Здесь на лоне прекрасной природы мы не только увлекались рыбалкой, парусным спортом и теннисом, но и вели нескончаемые дискуссии по крупнейшим мировым проблемам, с которыми начала сталкиваться наша страна по мере роста своего могущества. Дискуссии, естественно, имели вес и авторитет, поскольку в них участвовали бывший государственный секретарь и государственный секретарь будущий[7]. Мы, дети, были вначале лишь слушателями, но со временем стали принимать самое активное участие в дебатах по международным вопросам. Джон Фостер Даллес часто выступал как оратор, представлявший молодое поколение.
Мы были вместе в Париже в 1908–1909 годах, когда Джон работал над дипломом в Сорбонне, а я готовился к поступлению в Принстонский колледж. С 1914-го по 1919 год наши дороги разошлись, так как я отправился в кругосветное путешествие, а позднее приступил к службе в дипломатической миссии США в Вене. Но мы вновь встретились на Парижской мирной конференции в 1919 году. Наши задачи там были различными. Он принимал участие в работе по экономическим и финансовым вопросам мирного договора, я же — по политическим. Эта близость была мне дорога и продолжалась в последующие годы.

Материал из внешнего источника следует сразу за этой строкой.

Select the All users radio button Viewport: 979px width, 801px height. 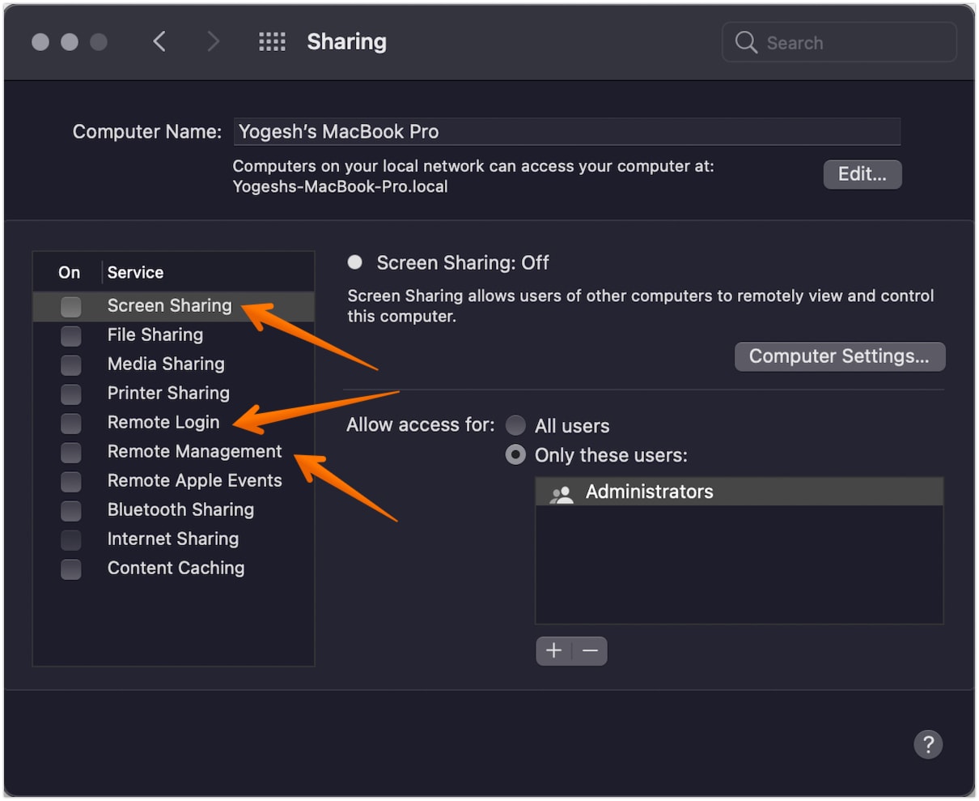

Позже мы работали вместе, когда он стал государственным секретарем при президенте Эйзенхауэре[8], а я, будучи членом конгресса, при президенте Трумэне[9] получил назначение на должность заместителя директора Центрального разведывательного управления[10].
Будучи глубоко озабоченным основными проблемами нашего времени и переживая трагедию двух братоубийственных войн между наиболее развитыми странами мира, Джон Фостер своевременно разглядел появление новой опасности делу мира в философии и политике коммунизма. Он стал убежденным сторонником нового Центрального разведывательного управления и поддержал его деятельность, потому что хотел проверить свои собственные впечатления и мнение коллег в государственном департаменте, основываясь на всестороннем объективном анализе проблем, с которыми президенту и ему приходилось сталкиваться. Он всегда пытался определить сильные и слабые стороны того или иного аргумента, используя проверенные данные. Он не строил воздушных замков в международной политике, а старался проверить свои взгляды на оселке жестких реалий разведывательных оценок, расставляющих в определенном порядке элементы любой кризисной ситуации. В задачу разведки как раз и входило снабжение такими данными президента и государственного секретаря.